Dove finiscono i soldi della stangata delle tasse della Regione? In uno spot elettorale sulle case popolari, che penalizza i cittadini deboli che seguono le regole

SPOTLIGHT di MARCO BRUNACCI | Si è concluso l’iter di una modifica di legge che è una sorta di sigillo di sinistra sul governo Proietti, contestato dal centrodestra, ma sul quale sicuramente avrebbe da obiettare il centro del centrosinistra se parlasse (ma non parla)

MARCO BRUNACCI

PERUGIA – Questione “case popolari”, anche se non è questo il termine che si usa oggi, anche se è il più comprensibile.
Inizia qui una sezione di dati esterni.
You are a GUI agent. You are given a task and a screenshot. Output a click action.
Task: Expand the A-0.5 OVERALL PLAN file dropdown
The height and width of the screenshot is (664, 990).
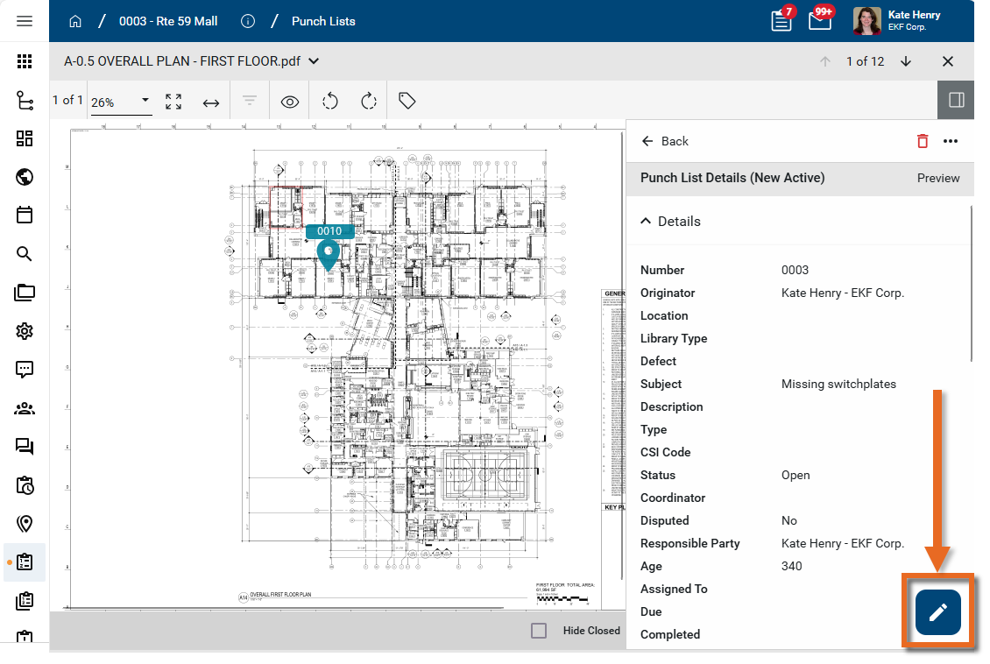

La giunta regionale ha portato a conclusione un’operazione contro la quale si è espresso il centrodestra, ma che sicuramente troverebbe opposizione nel centro del centrosinistra qualora si facesse sentire anche in Umbria. Ma non si fa sentire.
Che cosa è successo? Come anticipato da Umbria7, una parte rilevante dei 184 milioni di tasse presi dalle tasche degli umbri andranno sulle “case popolari”.
Almeno 12 milioni l’anno, per un totale minimo di 36: questo si capisce dalle poche informazioni che si hanno di come verranno spesi i denari presi dalla giunta Proietti attraverso le super tasse. Ma è probabile che saranno ancora di più i soldi destinati a questo capitolo di spesa, diventato una sorta di connotazione ideologica del nuovo governo regionale.
Ora, l’operazione è stata chiarita in tutti i dettagli: l’assemblea legislativa è stata chiamata a modificare la legge precedente sul come vengono concesse in Umbria le case popolari, con una netta sterzata a sinistra, secondo gli intendimenti dell’assessore al ramo Barcaioli e come probabilmente preteso da Avs negli accordi del Patto Avanti.
Come spesso succede in questi casi si assiste a un testacoda: si dice di voler difendere i deboli, in realtà si avvantaggiano coloro che sono politicamente più vicini.
La variazione della legge è stata contestata a vario titolo dal centrodestra, Fratelli d’Italia come dalla Lega, in particolare.
Una spiegazione lineare la fornisce sul web il sottosegretario agli Interni, Emanuele Prisco, che è anche segretario regionale Fdi. Intanto i due punti modificati nella nuova legge sull’assegnazione delle case popolari:

  1. viene tolto il divieto di avere una casa popolare per coloro che hanno commesso reati, anche gravi, e in particolare il reato di occupazione di casa di privati o di casa di proprietà di enti pubblici (quella “popolare”). Il fatto che Avs abbia tra i suoi eletti la Salis, che di questo reato ha fatto un vanto, ha sicuramente un rilievo.
  2. vengono accorciati i tempi per la domanda dei nuovi immigrati. Quindi l’Umbria diventerà la Regione che in Italia aprirà le porte a immigrati dell’ultim’ora anche se hanno commesso reati. Con inevitabili ricadute anche sulla sicurezza. Chi avrà problemi con queste due disposizioni?
    Ecco il testacoda: i maggiori guai li avranno i deboli che hanno rispettato le regole, italiani o immigrati, che da tempo sono in fila. Un derby di fragili contro fragili, a spese dei contribuenti umbri. Senza che, da una parte, esista una specifica emergenza casa e senza che ci sia, dall’altra parte, un piano complessivo per l’edilizia che venga incontro a bisogni che sul territorio pure ci sono (Prisco cita progetti di housing sociale che consentano di aumentare la stanzialità di categorie come gli infermieri, i vigili del fuoco o le forze dell’ordine).
    Questo fa concludere che siamo di fronte a una sorta di spot tutto a sinistra, di utilità non delle fasce deboli – italiani o immigrati – che rispettano le regole, ma di quelle che formano bacini elettorali dei partiti più a sinistra della coalizione, a partire da Avs.
    Finanziato – lo ricordiamo una volta di più – con i 184 milioni delle super tasse.